# [TASK DETAILS]
With the pictures left out, reproduce exactly the lines from the one containing "Instruction: Click the Inventory store icon" through the final line of the entries.

# [DATA UNDER STUDY]
======
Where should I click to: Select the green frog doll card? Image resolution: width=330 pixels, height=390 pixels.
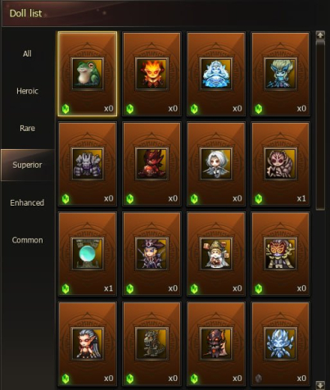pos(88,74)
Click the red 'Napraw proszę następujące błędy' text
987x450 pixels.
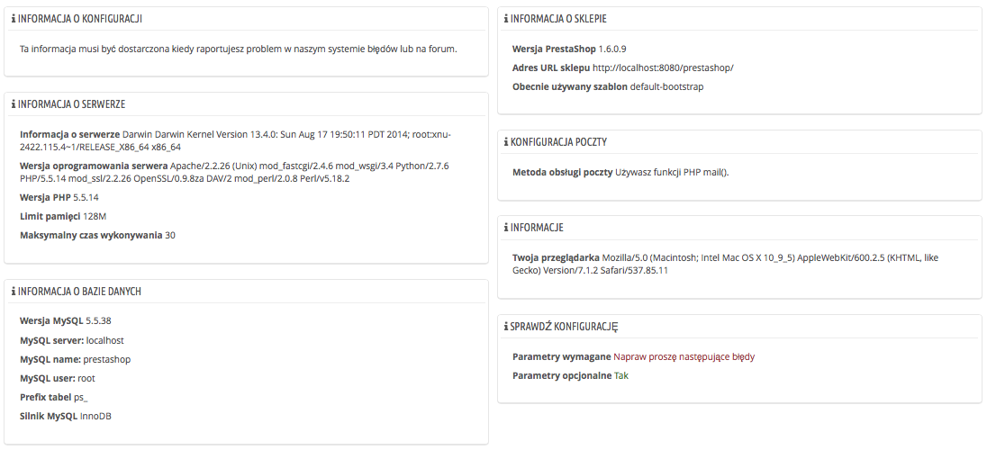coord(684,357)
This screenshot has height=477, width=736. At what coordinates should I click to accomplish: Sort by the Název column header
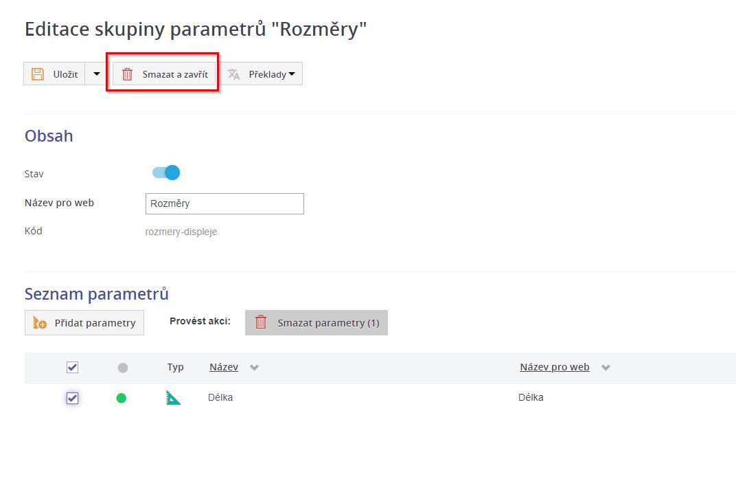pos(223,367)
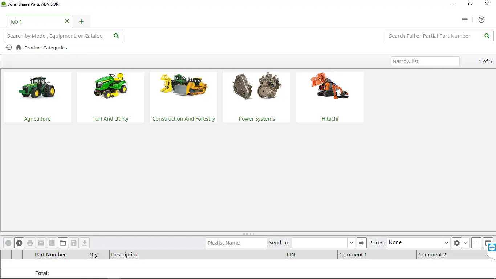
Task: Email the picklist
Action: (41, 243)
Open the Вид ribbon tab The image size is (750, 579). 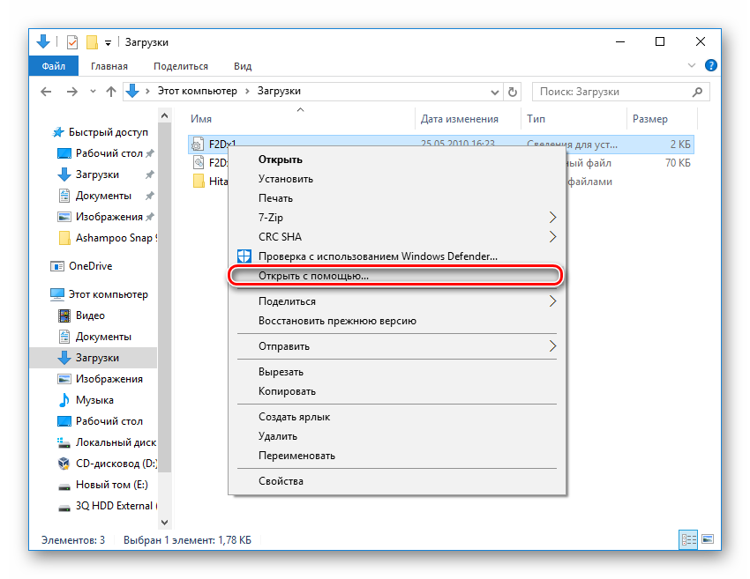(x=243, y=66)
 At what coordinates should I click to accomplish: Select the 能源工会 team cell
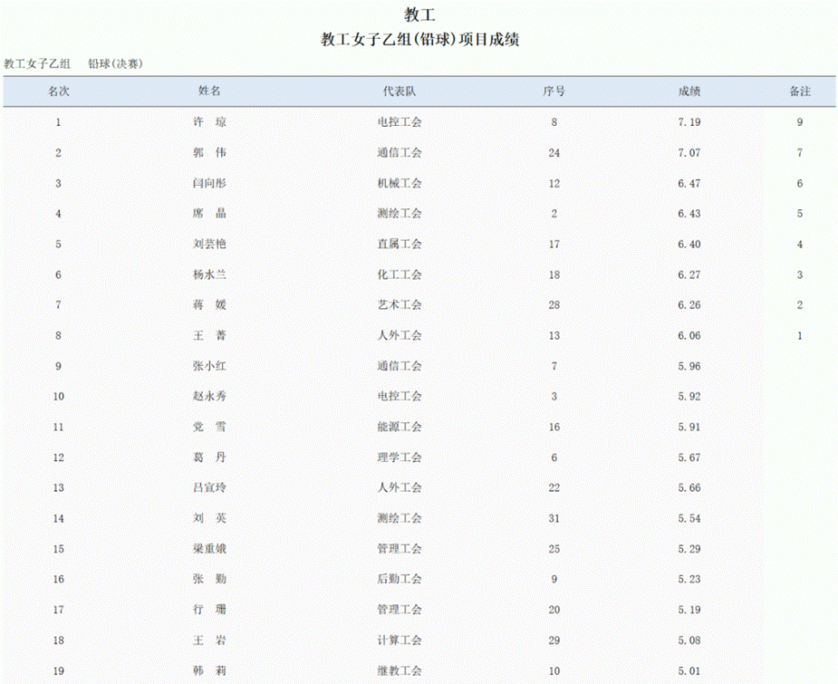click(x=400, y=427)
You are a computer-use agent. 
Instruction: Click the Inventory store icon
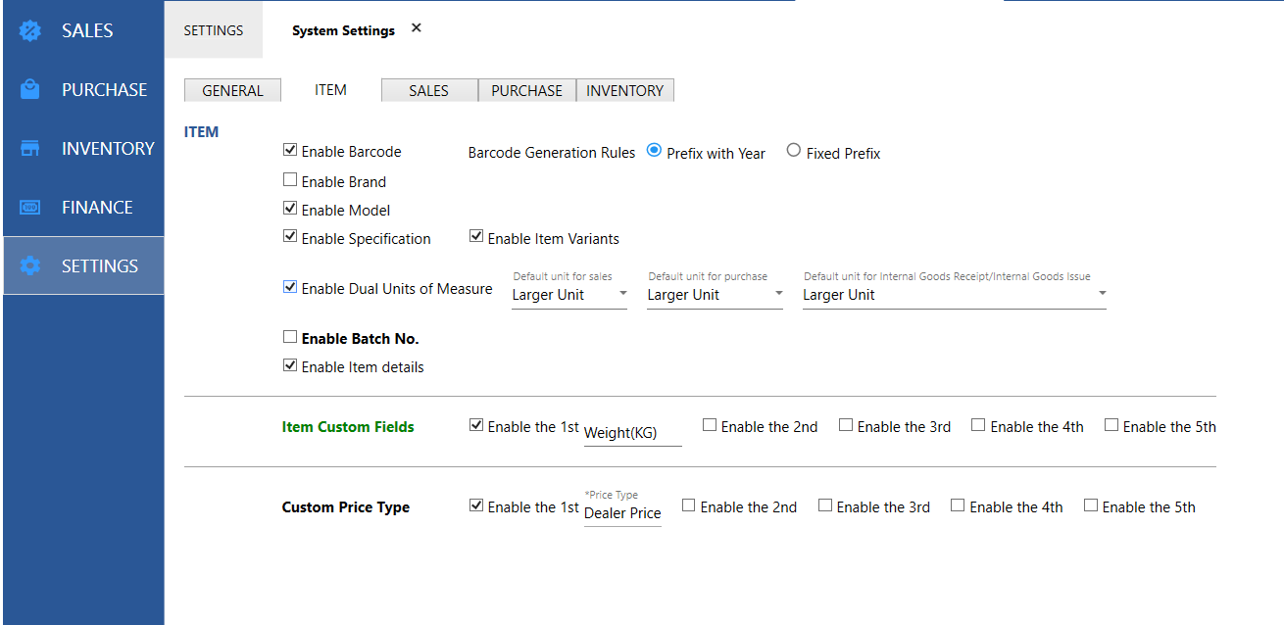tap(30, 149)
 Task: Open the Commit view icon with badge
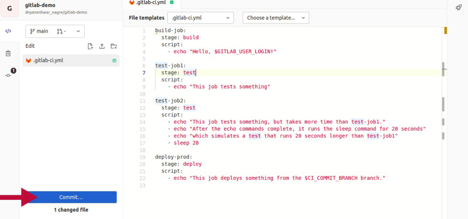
======
# [YOUR SOLUTION]
Instruction: Click the Inventory store icon
tap(30, 149)
 Task: Open the Commit view icon with badge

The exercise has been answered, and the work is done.